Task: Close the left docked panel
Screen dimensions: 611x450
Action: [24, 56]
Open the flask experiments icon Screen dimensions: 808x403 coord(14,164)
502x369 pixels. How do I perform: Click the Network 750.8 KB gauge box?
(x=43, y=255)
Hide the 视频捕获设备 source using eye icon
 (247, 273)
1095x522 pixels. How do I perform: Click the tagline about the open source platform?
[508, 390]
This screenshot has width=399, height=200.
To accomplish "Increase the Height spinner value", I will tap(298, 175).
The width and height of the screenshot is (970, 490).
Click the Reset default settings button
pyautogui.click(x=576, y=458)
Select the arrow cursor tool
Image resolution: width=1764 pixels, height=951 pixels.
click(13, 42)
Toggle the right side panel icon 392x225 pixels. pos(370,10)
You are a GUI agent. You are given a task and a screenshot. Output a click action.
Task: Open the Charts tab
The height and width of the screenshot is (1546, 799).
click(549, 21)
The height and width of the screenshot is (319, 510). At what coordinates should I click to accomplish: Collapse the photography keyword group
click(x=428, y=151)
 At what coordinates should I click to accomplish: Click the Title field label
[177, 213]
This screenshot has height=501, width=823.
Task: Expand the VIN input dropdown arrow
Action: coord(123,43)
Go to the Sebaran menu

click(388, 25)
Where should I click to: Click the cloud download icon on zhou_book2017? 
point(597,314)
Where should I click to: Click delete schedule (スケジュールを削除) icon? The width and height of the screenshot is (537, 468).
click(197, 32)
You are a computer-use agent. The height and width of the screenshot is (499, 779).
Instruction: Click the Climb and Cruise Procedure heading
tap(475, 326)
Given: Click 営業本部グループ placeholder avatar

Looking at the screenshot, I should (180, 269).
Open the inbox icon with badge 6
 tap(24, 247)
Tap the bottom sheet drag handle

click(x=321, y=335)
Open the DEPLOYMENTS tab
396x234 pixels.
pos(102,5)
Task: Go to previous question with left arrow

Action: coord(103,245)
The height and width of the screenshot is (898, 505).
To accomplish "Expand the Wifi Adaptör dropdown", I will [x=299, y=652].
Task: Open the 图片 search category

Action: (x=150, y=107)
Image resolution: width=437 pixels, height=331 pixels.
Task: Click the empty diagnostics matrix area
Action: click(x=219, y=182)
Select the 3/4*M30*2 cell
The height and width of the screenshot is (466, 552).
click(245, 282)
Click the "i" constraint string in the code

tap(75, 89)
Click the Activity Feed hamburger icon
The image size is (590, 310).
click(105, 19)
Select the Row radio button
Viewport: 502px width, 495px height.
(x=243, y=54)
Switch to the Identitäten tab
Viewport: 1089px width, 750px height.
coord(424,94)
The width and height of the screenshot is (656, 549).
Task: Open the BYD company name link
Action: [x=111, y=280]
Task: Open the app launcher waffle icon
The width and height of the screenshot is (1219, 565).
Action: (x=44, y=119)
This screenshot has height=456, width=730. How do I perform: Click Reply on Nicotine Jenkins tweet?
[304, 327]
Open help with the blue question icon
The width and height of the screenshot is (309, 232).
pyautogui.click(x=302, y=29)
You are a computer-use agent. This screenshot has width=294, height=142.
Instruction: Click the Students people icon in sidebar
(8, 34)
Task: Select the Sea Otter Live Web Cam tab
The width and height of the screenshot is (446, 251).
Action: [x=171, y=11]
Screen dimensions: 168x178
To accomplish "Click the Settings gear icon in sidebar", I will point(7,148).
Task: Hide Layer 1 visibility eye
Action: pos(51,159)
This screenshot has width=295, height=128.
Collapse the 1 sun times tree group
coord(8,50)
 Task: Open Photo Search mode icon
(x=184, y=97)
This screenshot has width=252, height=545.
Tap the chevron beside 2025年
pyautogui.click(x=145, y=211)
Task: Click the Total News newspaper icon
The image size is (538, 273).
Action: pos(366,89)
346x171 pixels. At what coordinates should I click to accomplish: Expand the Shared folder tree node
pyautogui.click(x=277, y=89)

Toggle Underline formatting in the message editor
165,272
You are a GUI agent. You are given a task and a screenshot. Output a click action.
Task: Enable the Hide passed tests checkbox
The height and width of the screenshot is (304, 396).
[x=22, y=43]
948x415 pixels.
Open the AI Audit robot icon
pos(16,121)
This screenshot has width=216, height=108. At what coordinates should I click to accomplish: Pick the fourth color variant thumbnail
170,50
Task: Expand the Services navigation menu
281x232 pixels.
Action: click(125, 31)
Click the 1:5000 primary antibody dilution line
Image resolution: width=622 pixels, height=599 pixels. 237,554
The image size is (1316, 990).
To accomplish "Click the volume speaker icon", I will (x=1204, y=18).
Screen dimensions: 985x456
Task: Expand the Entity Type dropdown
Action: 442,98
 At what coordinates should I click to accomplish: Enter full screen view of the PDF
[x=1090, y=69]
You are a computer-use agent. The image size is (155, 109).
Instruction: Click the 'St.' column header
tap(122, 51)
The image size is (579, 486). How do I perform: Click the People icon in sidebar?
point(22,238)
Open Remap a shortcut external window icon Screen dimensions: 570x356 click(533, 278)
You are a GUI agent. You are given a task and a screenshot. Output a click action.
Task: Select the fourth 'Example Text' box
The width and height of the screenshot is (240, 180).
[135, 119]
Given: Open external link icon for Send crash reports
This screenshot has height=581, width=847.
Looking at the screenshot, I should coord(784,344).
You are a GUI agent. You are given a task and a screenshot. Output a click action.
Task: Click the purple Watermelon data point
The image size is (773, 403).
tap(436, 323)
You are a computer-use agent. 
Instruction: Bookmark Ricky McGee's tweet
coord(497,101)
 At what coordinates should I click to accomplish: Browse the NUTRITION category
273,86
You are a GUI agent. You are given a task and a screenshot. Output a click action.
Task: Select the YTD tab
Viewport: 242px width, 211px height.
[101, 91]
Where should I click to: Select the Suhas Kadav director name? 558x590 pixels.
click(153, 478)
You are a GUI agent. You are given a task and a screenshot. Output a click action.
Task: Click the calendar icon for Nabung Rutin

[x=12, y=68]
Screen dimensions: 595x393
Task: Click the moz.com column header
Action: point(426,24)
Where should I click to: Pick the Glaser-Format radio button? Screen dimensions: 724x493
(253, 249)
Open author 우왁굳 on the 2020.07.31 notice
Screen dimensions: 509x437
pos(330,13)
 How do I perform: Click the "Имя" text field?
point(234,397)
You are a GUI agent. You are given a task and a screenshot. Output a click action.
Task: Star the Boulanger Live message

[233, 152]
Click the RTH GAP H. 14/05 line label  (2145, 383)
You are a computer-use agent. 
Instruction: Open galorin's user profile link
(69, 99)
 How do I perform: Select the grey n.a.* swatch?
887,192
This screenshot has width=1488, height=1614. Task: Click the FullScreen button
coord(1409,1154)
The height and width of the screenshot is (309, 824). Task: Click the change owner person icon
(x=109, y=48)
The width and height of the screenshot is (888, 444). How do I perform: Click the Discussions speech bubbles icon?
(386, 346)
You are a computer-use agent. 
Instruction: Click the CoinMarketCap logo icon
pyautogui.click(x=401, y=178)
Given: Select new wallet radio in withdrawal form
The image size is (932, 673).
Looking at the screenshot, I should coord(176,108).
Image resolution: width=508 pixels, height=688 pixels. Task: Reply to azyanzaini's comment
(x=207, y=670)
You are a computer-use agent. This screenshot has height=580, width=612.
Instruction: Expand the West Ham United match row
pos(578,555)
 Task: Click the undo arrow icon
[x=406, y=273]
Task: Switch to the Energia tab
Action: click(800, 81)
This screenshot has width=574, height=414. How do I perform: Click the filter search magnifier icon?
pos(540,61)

----------

▸ Directions for this task: Pull from the data each line where the string "panel" turns up.

▸ Result of this task:
Task: Close the left docked panel
Toggle the right side panel icon 392x225 pixels. pos(370,10)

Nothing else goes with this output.